9 of 12 people found the following review helpful
Covers significant ground and articulates reasonable approaches 1 Jun 2010
By A. Menon - Published on Amazon.com
Format:Paperback|Amazon Verified Purchase
Following the crisis we have had to think quite long and hard, some more than others, about what went into that which went wrong. Stiglitz and colleagues approach the aftermath of the crisis with the proper expertise and clarity of thought to really contribute a roadmap to where we need to be heading.

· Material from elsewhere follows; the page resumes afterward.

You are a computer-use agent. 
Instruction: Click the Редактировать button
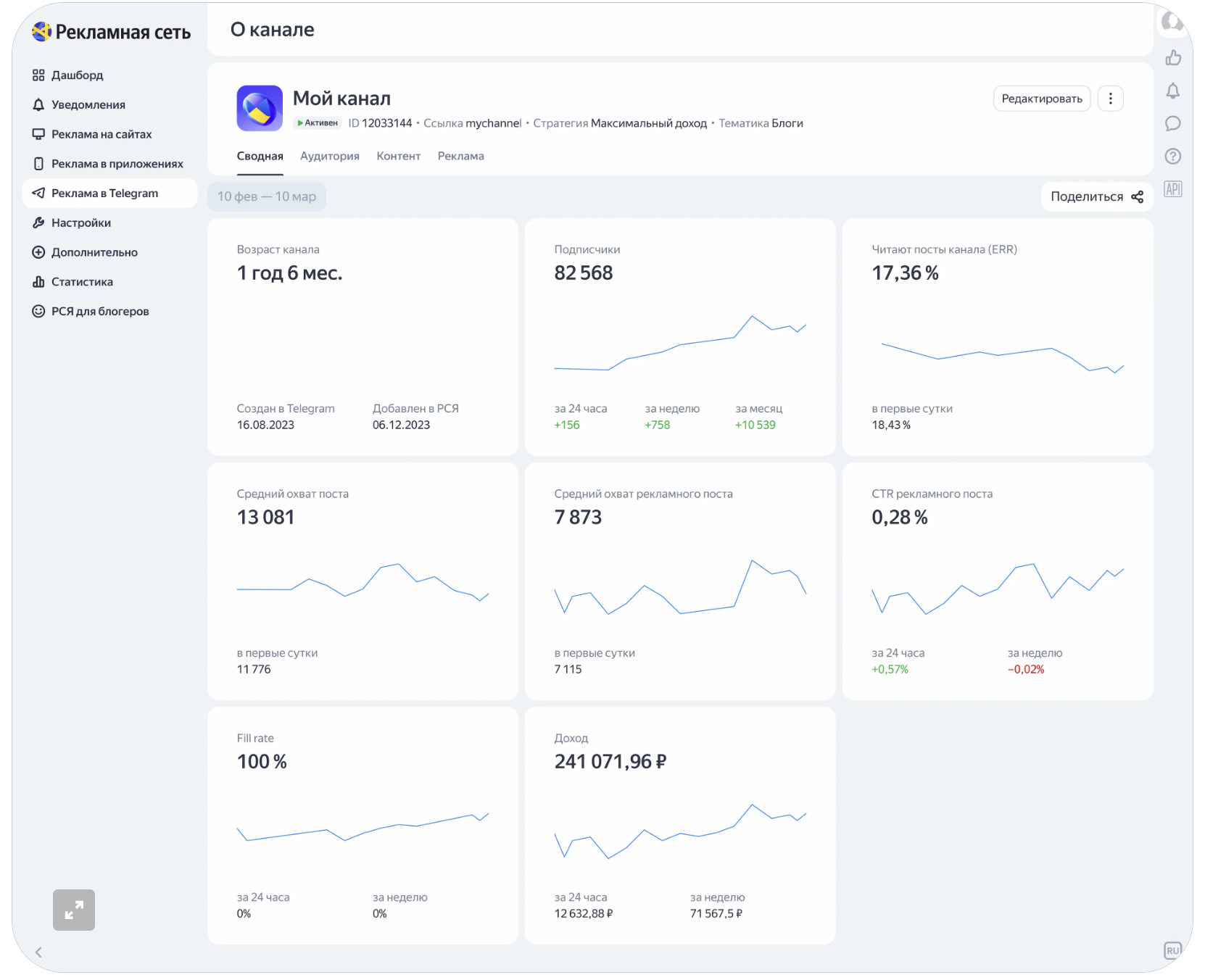[1041, 99]
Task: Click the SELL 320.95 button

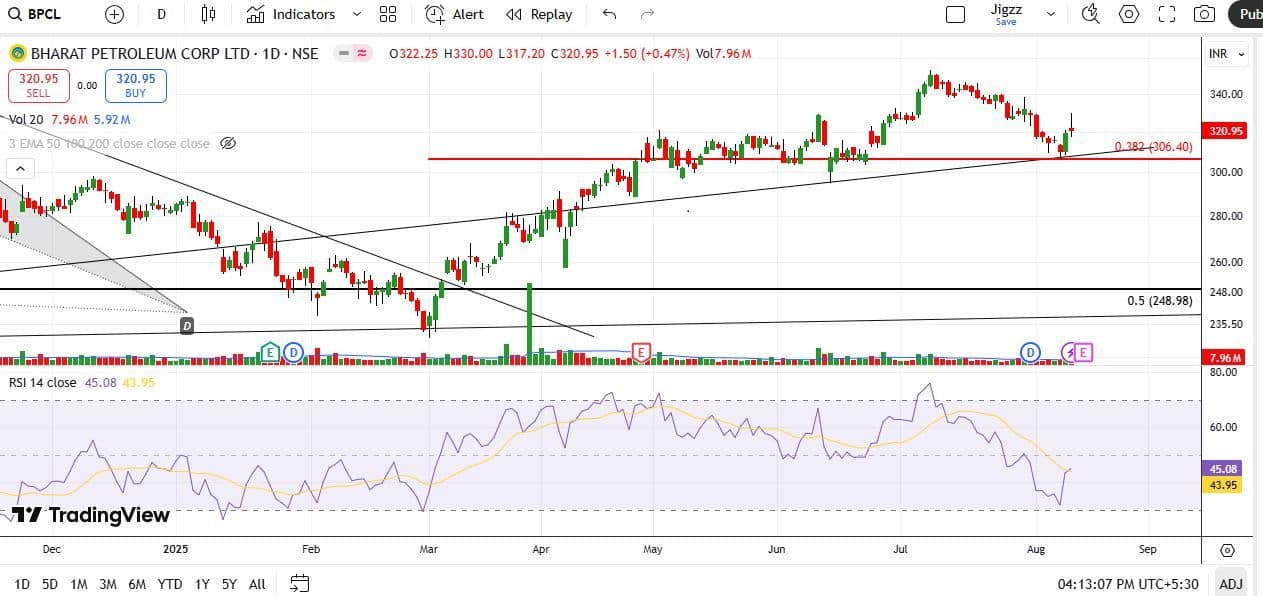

The crisis that we have recently/are going through has many causes, microeconomic level incentive problems coupled with informational asymmetries allowed for the emergence of large scale misallocation of resources. There is a general widening of the distribution of wealth which has repurcussions to consumption patterns in the long run in developed nations. The surplus savings fuelled into the US came about as a result of surplus out of developing nations who felt the need for foreign exchange buffers to tide them over whatever next crisis would emerge. This behaviour resulted from previous crisis in which these countries were forced to undertake pro-cyclical instead of countercyclical policies. The risk aversion that exists because cross border capital flows themselves seem to be pro rather than countercyclical might even imply that there should never be a sovereign nation that has privelidge of being a global currency as they might be forced to run a deficit just to balance the surpluses run abroad that are embedded behaviour. Institutional arrangements both at the micro and macro level are discussed. The domestic institutional arrangement commentary should be heeded, the macro coordination etc will inevitably a lot more difficult.

As noted in this report quite explicitly, global commerce has advanced more quickly than global institutions to help regulate this commerce. There has been a race to the bottom in terms of regulation as the economic doctrine we have followed essentially assumed that markets regulate themselves as prices are signals that force countercyclical action. That is wrong, why its wrong is complicated and will probably never be truly understood, but asset markets and commodity markets have different dynamics and i guess we just need to accept that there are bouts of fear and greed that manifest themselves on the large scale.

Most of what this reports is reasonable. It talks to the heart of many problems and outlines what need to be fixed. It is argued forcefully that markets have their failures and that needs to be addressed period. It is in the times of crises that people can gain the momentum to affect change and we must use what has just happened to help gain the momentum to bring us to a more stable economic regime. There will be many who argue otherwise, usually due to vested interest. This is much more instructive than the recent book Freefall, and I think this is an excellent start that needs to be considered deeply by policy makers globally.